"""

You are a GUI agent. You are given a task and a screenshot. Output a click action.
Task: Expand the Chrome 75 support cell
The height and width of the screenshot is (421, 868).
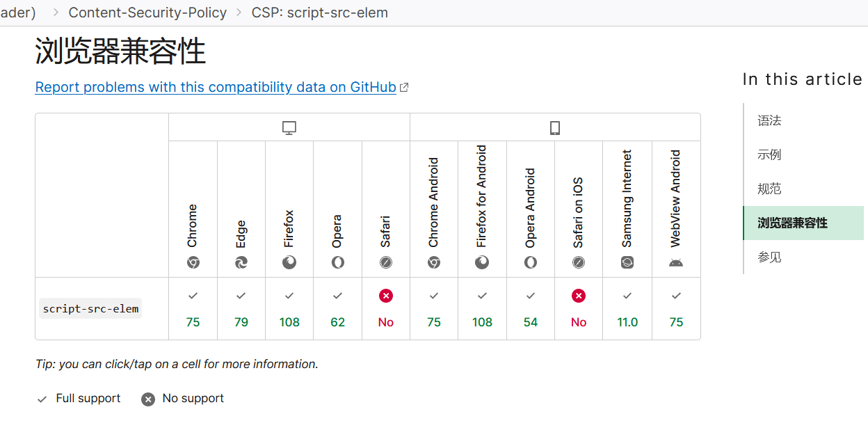[x=193, y=309]
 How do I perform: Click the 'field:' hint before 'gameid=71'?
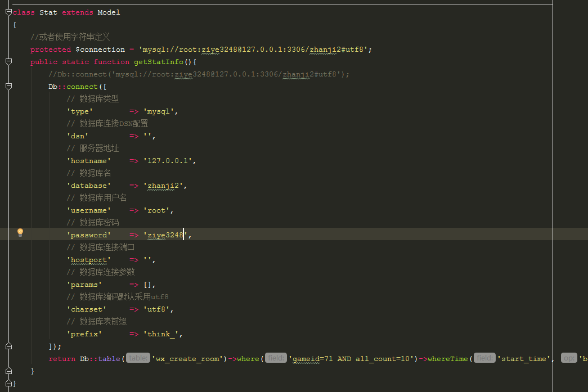(x=276, y=358)
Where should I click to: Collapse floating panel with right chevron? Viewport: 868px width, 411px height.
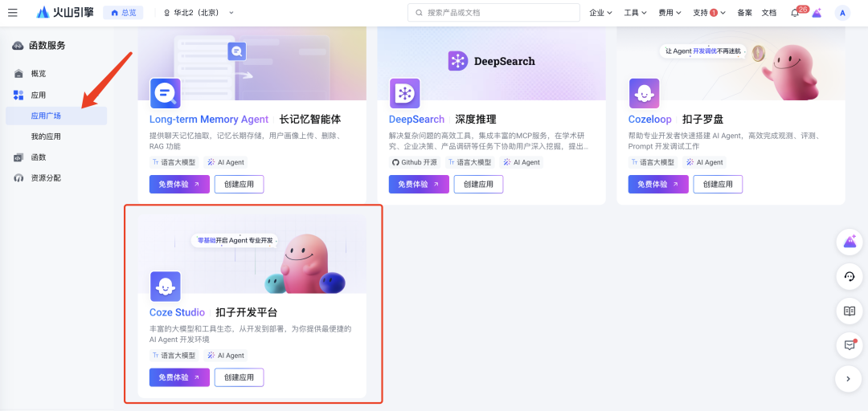[x=850, y=379]
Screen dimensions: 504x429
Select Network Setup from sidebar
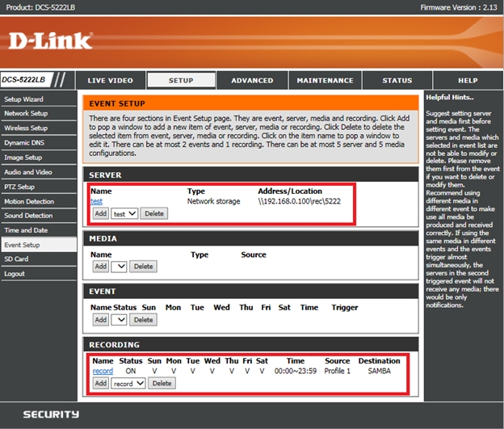point(26,113)
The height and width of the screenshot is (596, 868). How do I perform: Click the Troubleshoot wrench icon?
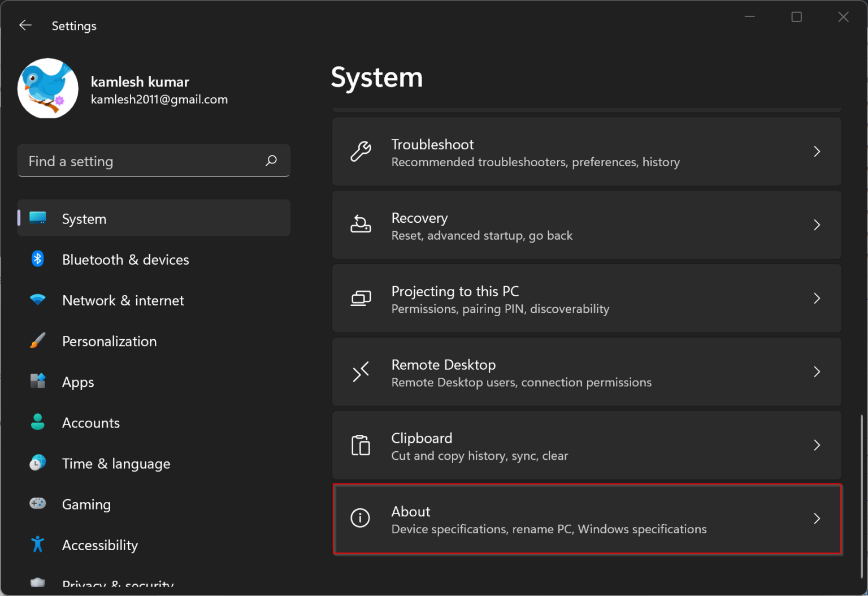coord(361,152)
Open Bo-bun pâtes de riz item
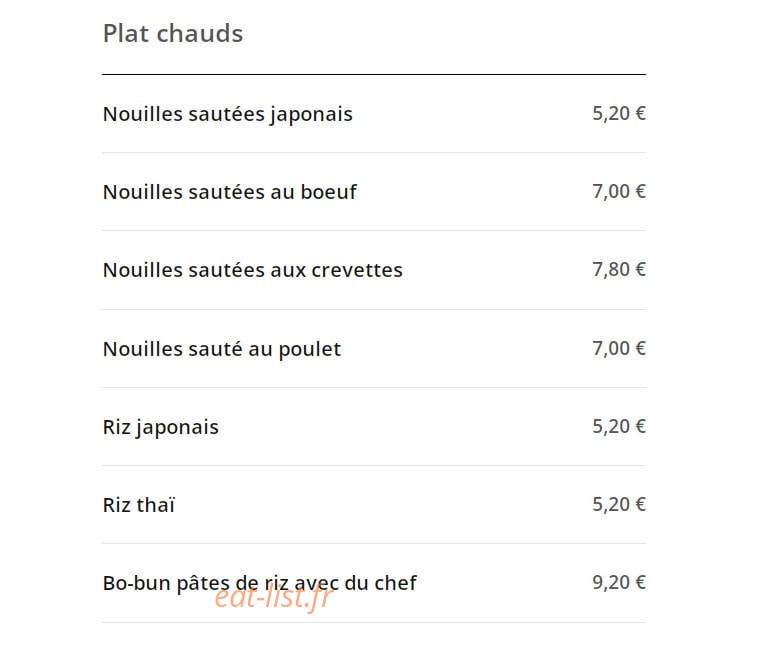Image resolution: width=763 pixels, height=647 pixels. point(260,583)
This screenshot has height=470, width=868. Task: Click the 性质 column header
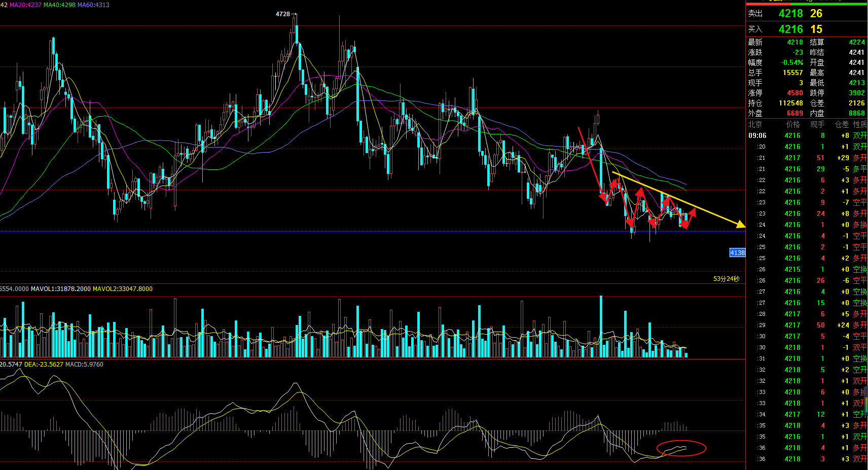tap(860, 124)
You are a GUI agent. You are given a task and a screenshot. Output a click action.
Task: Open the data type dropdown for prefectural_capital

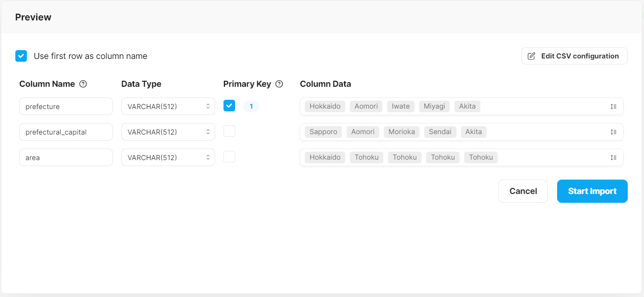click(x=168, y=132)
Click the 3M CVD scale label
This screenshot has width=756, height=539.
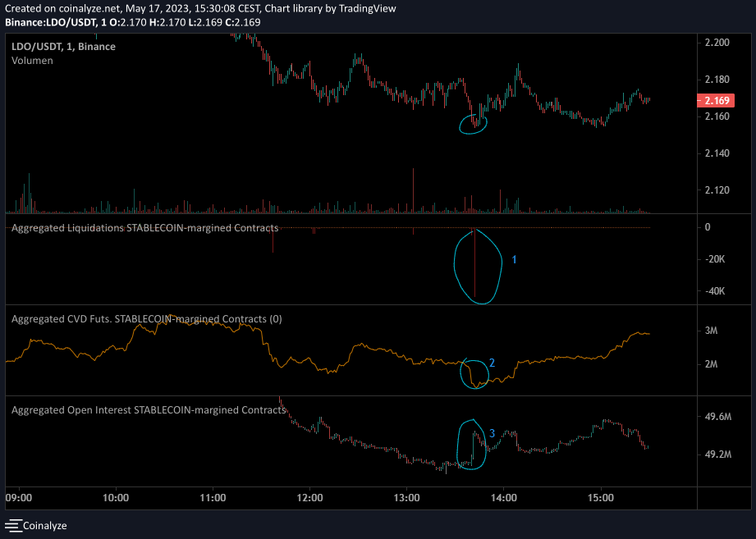tap(713, 331)
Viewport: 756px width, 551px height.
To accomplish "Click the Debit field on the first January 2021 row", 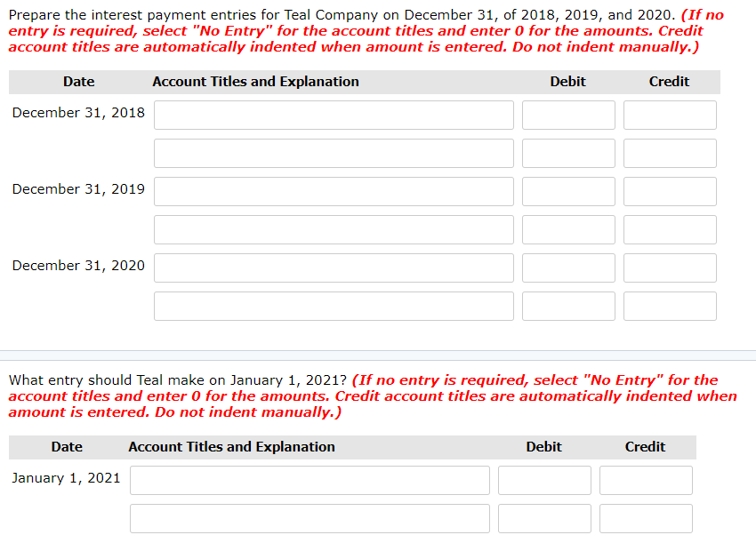I will [x=543, y=480].
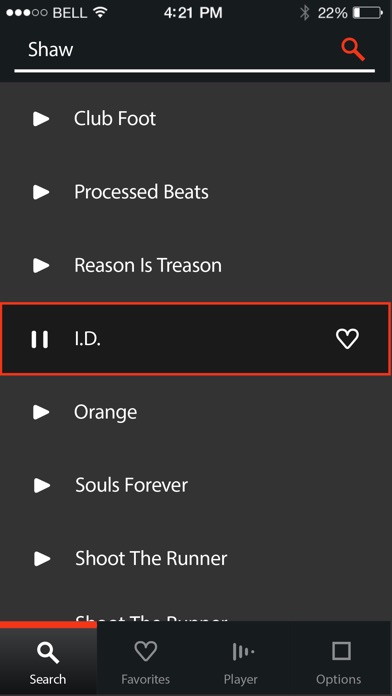This screenshot has width=392, height=696.
Task: Play the Club Foot track
Action: 41,119
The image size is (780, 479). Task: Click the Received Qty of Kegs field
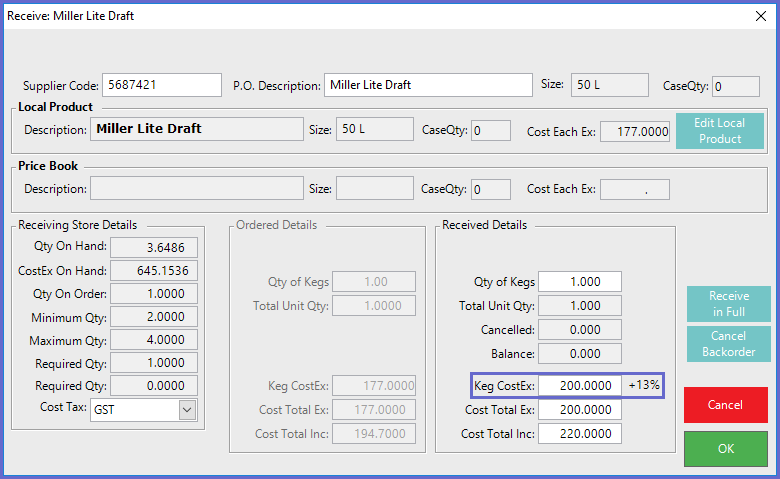pos(580,282)
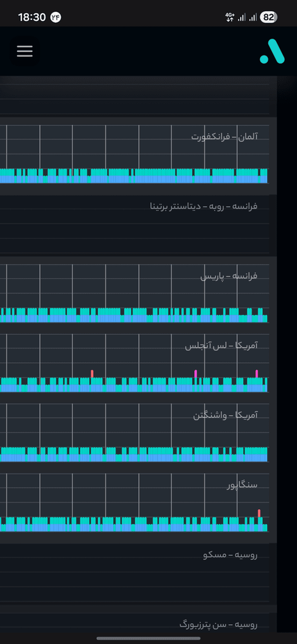Viewport: 297px width, 644px height.
Task: Click the leftmost red spike in لس آنجلس chart
Action: 92,374
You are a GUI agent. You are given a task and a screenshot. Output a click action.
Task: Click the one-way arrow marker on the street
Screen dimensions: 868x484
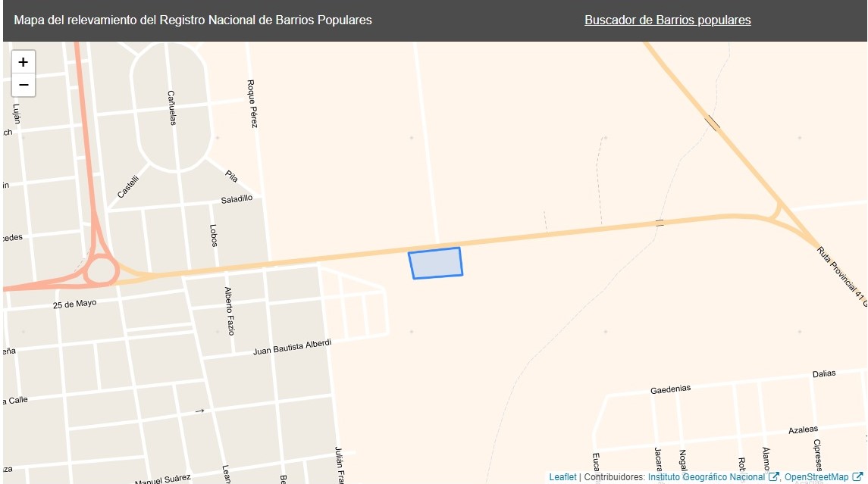point(199,411)
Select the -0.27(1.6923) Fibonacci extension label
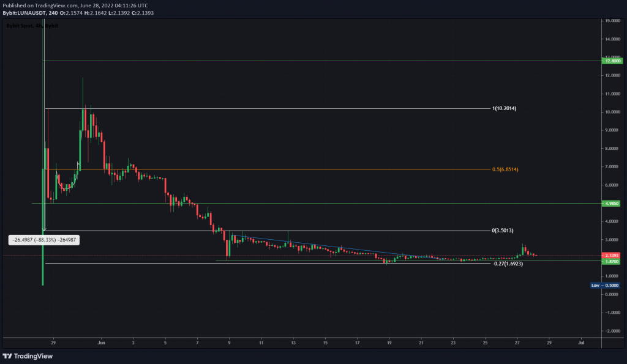This screenshot has width=627, height=364. pyautogui.click(x=508, y=264)
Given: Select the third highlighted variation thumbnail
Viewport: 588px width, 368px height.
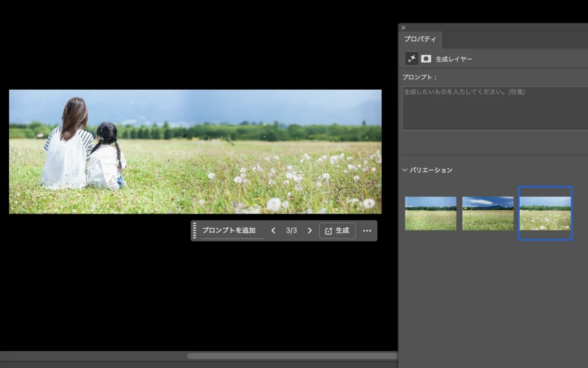Looking at the screenshot, I should pos(545,213).
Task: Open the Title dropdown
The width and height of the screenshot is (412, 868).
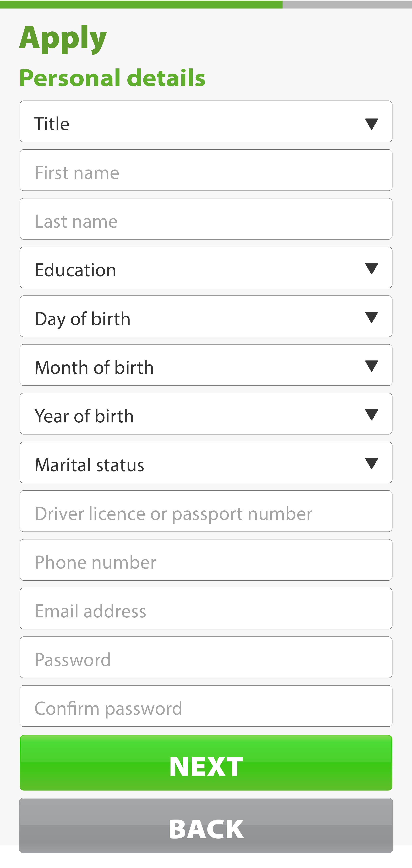Action: coord(206,121)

"""

→ **Requirement**
Leave the pictures out, then output exactly the lines from the "Task: Click the one-way" line through the end of the records above, and no others.

→ **Solution for this task**
Task: Click the one-way arrow marker on the street
Screen dimensions: 868x484
point(199,411)
Select the -0.27(1.6923) Fibonacci extension label
This screenshot has width=627, height=364. pyautogui.click(x=508, y=264)
Given: Select the third highlighted variation thumbnail
Viewport: 588px width, 368px height.
Looking at the screenshot, I should pos(545,213).
Task: Open the Title dropdown
The width and height of the screenshot is (412, 868).
Action: coord(206,121)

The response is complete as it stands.